begin Data extract

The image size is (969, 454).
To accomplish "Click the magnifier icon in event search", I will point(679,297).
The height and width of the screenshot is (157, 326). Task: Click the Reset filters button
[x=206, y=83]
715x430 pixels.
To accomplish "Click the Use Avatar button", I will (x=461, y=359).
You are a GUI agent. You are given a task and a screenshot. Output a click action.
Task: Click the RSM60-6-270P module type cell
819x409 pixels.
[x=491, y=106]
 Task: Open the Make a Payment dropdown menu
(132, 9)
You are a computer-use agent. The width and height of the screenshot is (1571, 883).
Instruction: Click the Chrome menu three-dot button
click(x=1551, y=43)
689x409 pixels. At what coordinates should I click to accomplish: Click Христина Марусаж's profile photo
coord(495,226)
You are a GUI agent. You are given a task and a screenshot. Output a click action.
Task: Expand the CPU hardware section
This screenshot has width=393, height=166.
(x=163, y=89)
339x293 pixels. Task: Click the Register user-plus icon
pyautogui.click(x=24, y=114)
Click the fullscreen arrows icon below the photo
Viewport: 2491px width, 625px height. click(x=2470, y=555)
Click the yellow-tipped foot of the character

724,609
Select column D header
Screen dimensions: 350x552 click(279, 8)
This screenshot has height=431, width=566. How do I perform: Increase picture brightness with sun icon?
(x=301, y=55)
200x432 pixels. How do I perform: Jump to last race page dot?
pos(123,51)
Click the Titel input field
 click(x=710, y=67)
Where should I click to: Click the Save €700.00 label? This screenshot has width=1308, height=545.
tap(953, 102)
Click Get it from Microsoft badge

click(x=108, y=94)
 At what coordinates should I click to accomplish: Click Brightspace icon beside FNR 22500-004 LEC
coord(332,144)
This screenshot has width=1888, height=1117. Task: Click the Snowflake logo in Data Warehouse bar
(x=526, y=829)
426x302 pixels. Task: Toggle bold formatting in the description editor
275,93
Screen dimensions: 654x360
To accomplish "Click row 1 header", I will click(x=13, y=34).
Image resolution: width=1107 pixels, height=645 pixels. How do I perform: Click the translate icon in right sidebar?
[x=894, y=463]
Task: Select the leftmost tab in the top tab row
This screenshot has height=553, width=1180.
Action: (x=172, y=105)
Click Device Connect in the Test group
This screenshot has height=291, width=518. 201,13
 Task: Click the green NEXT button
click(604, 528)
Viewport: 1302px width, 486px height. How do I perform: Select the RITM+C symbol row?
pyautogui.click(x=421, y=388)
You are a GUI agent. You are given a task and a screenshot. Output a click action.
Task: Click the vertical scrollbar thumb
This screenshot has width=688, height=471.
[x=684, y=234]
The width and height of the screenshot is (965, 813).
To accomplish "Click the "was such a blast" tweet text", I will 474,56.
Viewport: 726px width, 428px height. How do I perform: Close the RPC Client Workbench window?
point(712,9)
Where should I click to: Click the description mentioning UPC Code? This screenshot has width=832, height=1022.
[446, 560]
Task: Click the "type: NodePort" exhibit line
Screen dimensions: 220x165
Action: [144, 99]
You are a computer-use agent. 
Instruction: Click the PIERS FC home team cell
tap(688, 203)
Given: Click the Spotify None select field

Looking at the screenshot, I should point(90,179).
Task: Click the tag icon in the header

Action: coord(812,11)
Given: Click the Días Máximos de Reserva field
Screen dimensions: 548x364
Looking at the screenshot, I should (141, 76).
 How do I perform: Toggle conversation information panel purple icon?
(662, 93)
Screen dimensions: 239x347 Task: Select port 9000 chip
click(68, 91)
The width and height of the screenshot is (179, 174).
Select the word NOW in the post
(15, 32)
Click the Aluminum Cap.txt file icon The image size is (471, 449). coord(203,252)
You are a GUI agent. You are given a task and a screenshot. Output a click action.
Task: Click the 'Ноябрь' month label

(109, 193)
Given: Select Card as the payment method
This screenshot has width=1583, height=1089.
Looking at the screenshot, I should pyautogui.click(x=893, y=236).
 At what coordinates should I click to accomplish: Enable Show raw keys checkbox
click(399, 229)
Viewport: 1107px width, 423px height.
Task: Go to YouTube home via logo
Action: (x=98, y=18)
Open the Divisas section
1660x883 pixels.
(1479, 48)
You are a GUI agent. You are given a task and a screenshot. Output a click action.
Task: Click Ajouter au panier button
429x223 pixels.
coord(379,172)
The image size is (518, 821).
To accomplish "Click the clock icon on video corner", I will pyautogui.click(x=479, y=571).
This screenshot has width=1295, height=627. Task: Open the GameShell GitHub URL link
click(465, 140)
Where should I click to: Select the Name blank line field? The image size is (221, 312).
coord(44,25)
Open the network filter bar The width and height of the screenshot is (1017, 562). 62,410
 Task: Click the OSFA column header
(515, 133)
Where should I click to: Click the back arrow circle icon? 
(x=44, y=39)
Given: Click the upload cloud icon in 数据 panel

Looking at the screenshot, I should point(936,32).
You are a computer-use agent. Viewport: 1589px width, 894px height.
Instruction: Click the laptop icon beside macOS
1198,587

end Data extract

— Task —
Starting with the line that contains "Click the Aluminum" and continuing through the line that contains "should pyautogui.click(x=893, y=236).", turn those lines of the records into a JSON list of strings, one string per line, with blank lines omitted.

— The completed task —
[
  "Click the Aluminum Cap.txt file icon The image size is (471, 449). coord(203,252)",
  "You are a GUI agent. You are given a task and a screenshot. Output a click action.",
  "Task: Click the 'Ноябрь' month label",
  "(109, 193)",
  "Given: Select Card as the payment method",
  "This screenshot has width=1583, height=1089.",
  "Looking at the screenshot, I should pyautogui.click(x=893, y=236)."
]